Cold sores are not actually out to get certain people.

It will seem that way. First date? Cold sore. Important business meeting? Cold sore. Getting married? Cold sore. Every important moment can seem marred by the appearance of the stinging blisters. So, while it may seem as if this is a plague sent by an angry God – it is not. Think about what all of these types of events have in common. It is stress. One of the most common cold sore triggers is stress. Learning to identify triggers like this can help to avoid future outbreaks.

There is nothing wrong with people that get cold sores or with their hygiene.

Perfectly normal, healthy and clean people still get cold sores. This is more important for the people that never get the lesions to remember more than the actual sufferers. Cold sores are something that anyone is at risk of getting and it is really just a lottery pick about who actually does. Unfortunately, the prize in this lottery is a weeping sore and not a lifetime of soup.

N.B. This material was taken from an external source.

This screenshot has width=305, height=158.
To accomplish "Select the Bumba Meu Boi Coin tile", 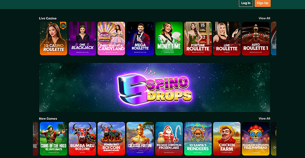I will click(82, 139).
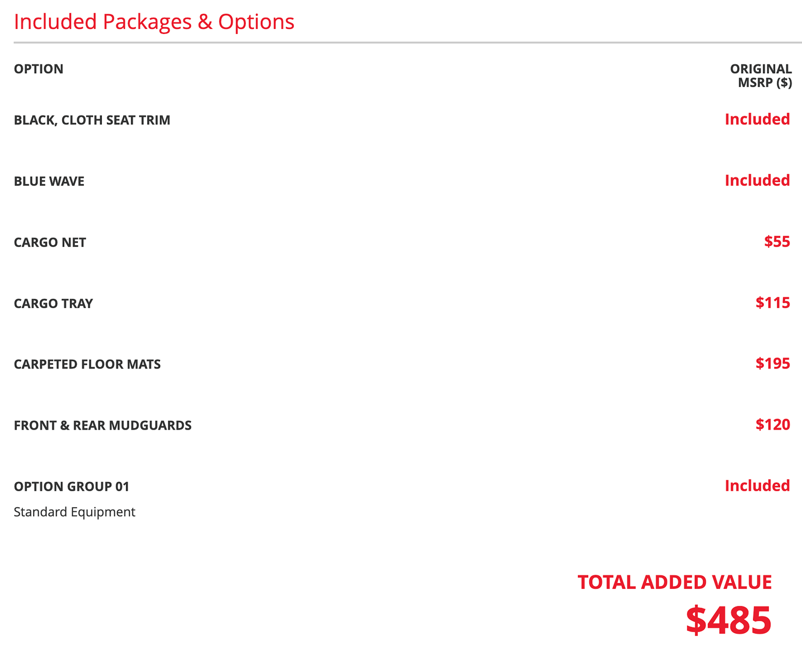Click the Standard Equipment description text
This screenshot has width=802, height=655.
pos(74,512)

They did not kiss the wrong person.

People love to use this as a way to shame people for their “naughty” behavior when a cold sore appears. No, they did not lock lips with the wrong person. Okay, they probably did at some point in their lives, but that is totally unrelated to the cold sore. The majority of people actually catch the virus in early childhood. So, maybe they did get it through a kiss from their mom and it is always right to let your mom give you a kiss.

Doctors help but there may be a better solution.

Prescription medications numb the pain and shave a couple days off the life of the cold sore. Some preventative treatments that are available without a prescription may stop the lesion from forming at all. The Inhibitor is a device that uses a small electrical charge to interrupt blemish growth and it has been an effective tool for many long term sufferers. In addition, balancing the diet, reducing stress and cutting sun exposure may also reduce the frequency of outbreaks.

Cold sores are contagious and people need to be cautious around infants during an outbreak.

Cold sores are contagious to everyone but babies are the most likely to become seriously ill from the virus. Holding the child (with clean hands only) is acceptable. Giving them a peck on the cheek is not. This same guideline is also true with people that do not have a healthy immune system.